▶ _Task directions_
The task calls for the lines below from the line with "Task: Select the" to the line with "The height and", both ends included, copied exactly, without any pictures.

Screenshot grounding data
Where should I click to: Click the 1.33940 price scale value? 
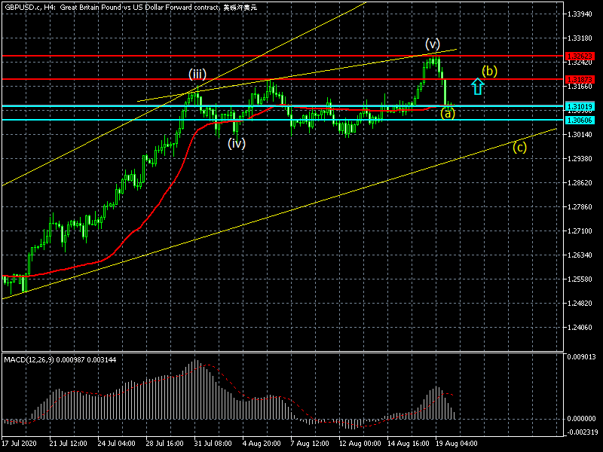pos(581,14)
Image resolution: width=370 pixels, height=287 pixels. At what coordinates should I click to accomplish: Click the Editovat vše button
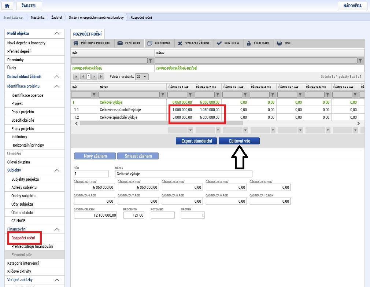pyautogui.click(x=239, y=141)
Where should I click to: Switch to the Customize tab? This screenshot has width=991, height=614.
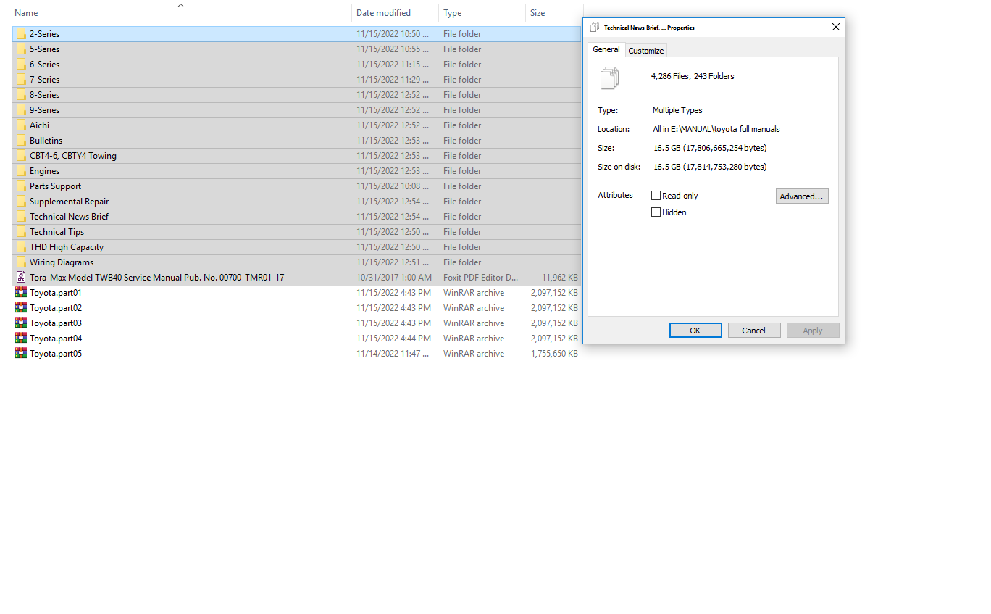point(645,51)

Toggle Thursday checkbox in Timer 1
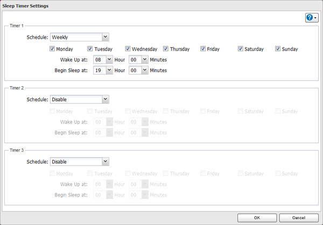pyautogui.click(x=166, y=49)
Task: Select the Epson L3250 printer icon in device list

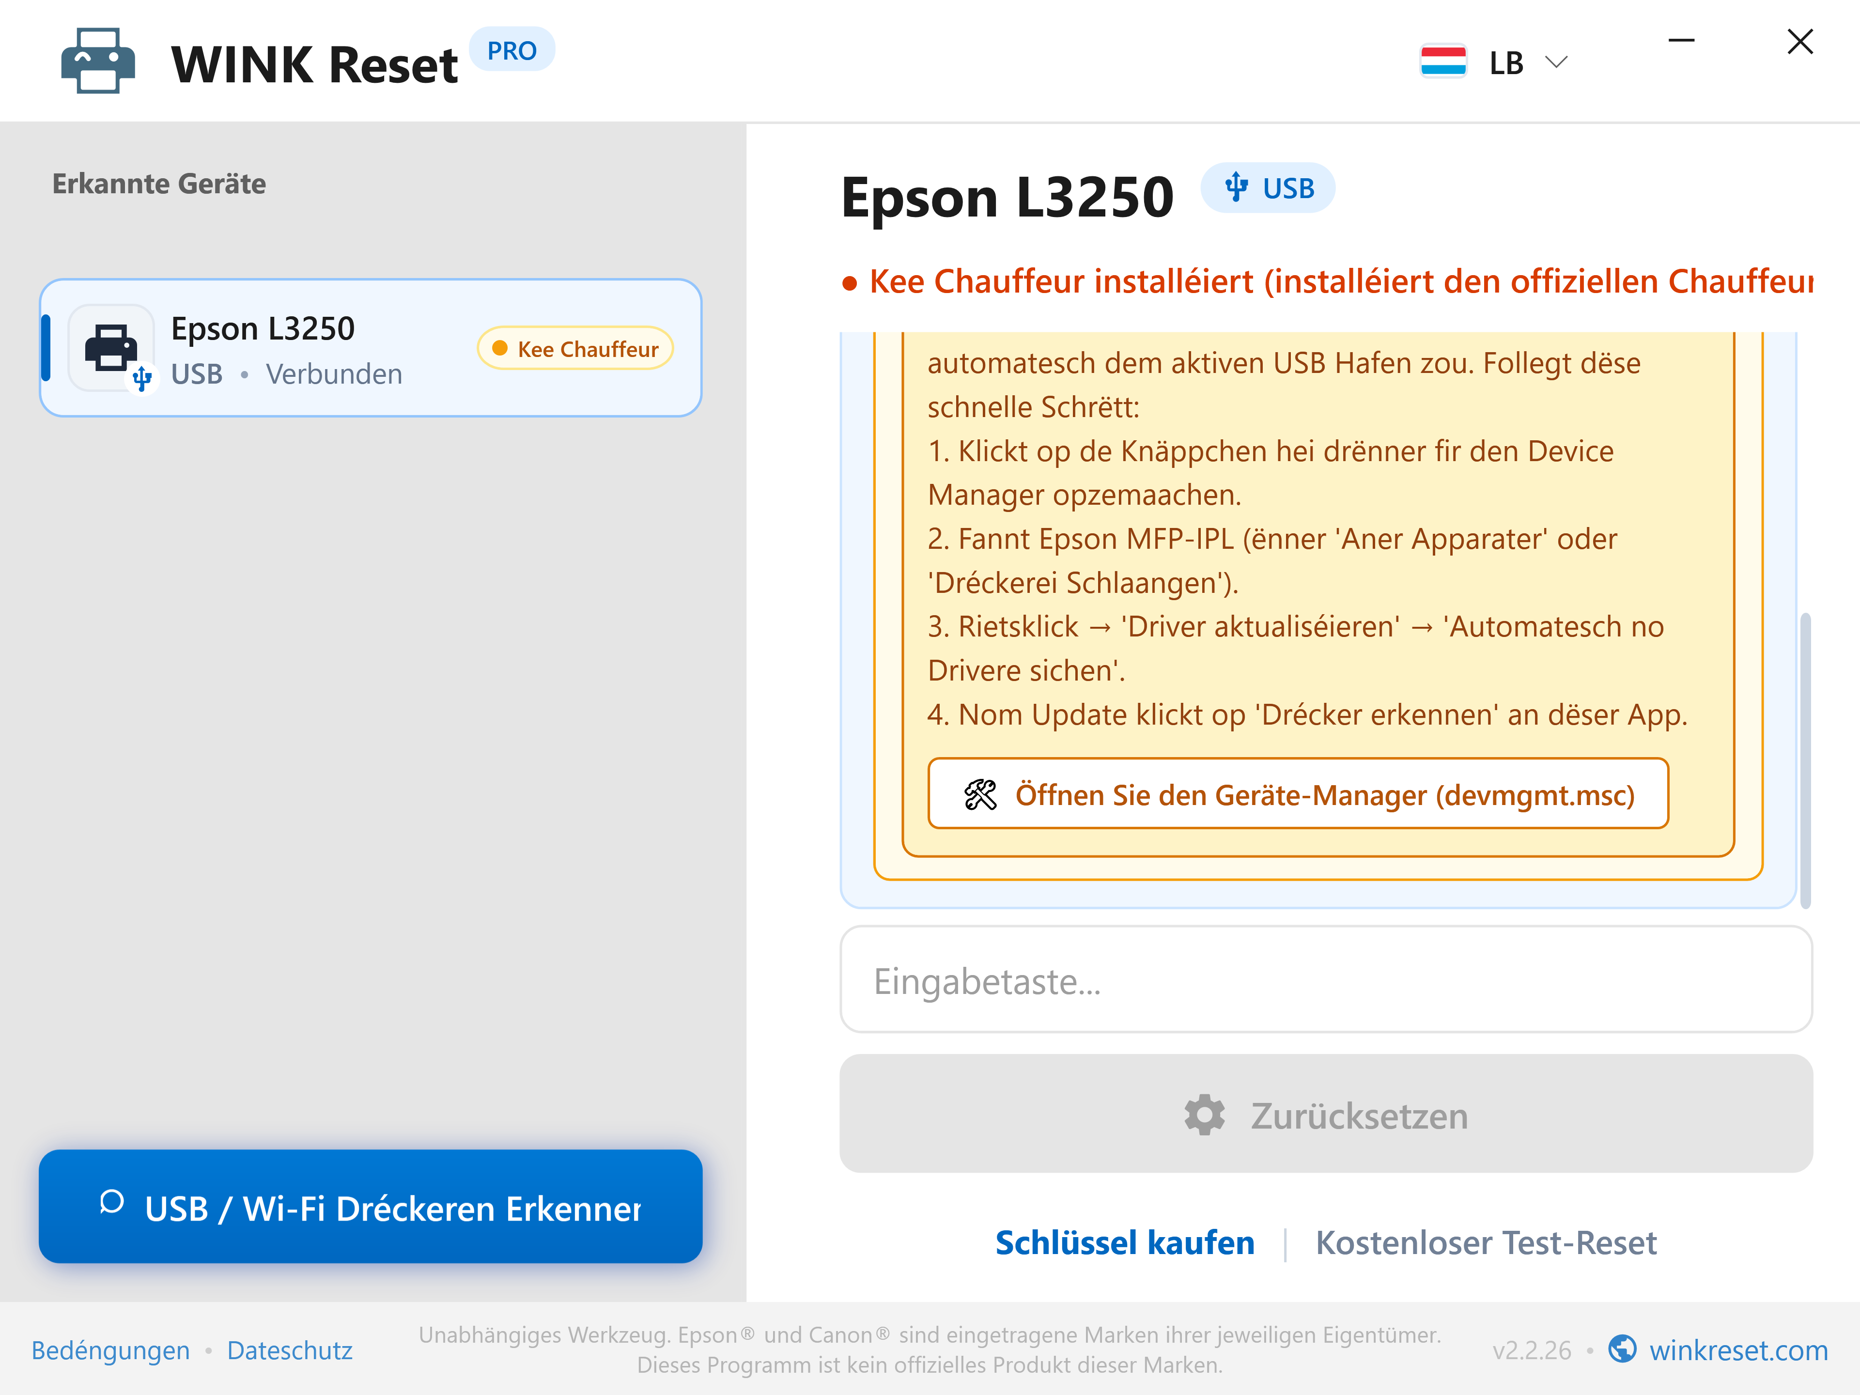Action: pos(112,348)
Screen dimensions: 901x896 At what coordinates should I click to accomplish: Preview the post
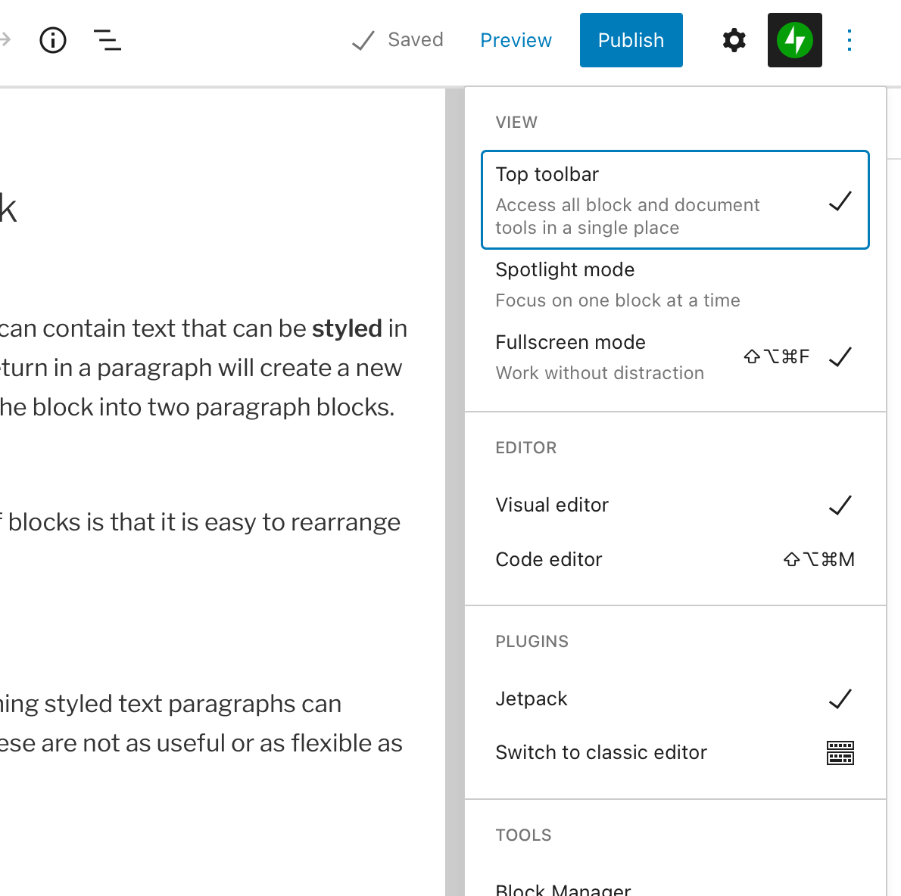pyautogui.click(x=516, y=40)
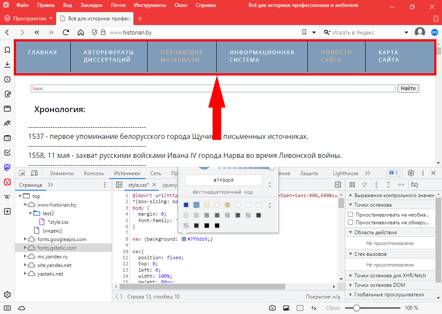Select the dark blue color swatch

[x=186, y=205]
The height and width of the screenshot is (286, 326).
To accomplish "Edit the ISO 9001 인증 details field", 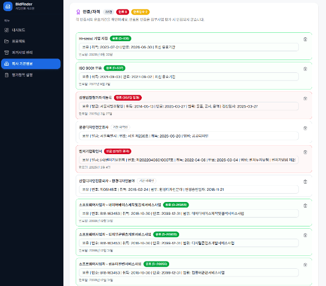I will point(189,77).
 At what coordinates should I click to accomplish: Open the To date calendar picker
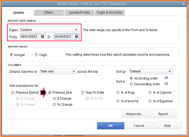77,37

▶ _Answer section_
Task: Select the Epson L3250 printer icon in device list

Action: pos(112,348)
Screen dimensions: 901x896 At what coordinates should I click to accomplish: Preview the post
pyautogui.click(x=516, y=40)
Select the dark blue color swatch

[x=186, y=205]
The height and width of the screenshot is (286, 326).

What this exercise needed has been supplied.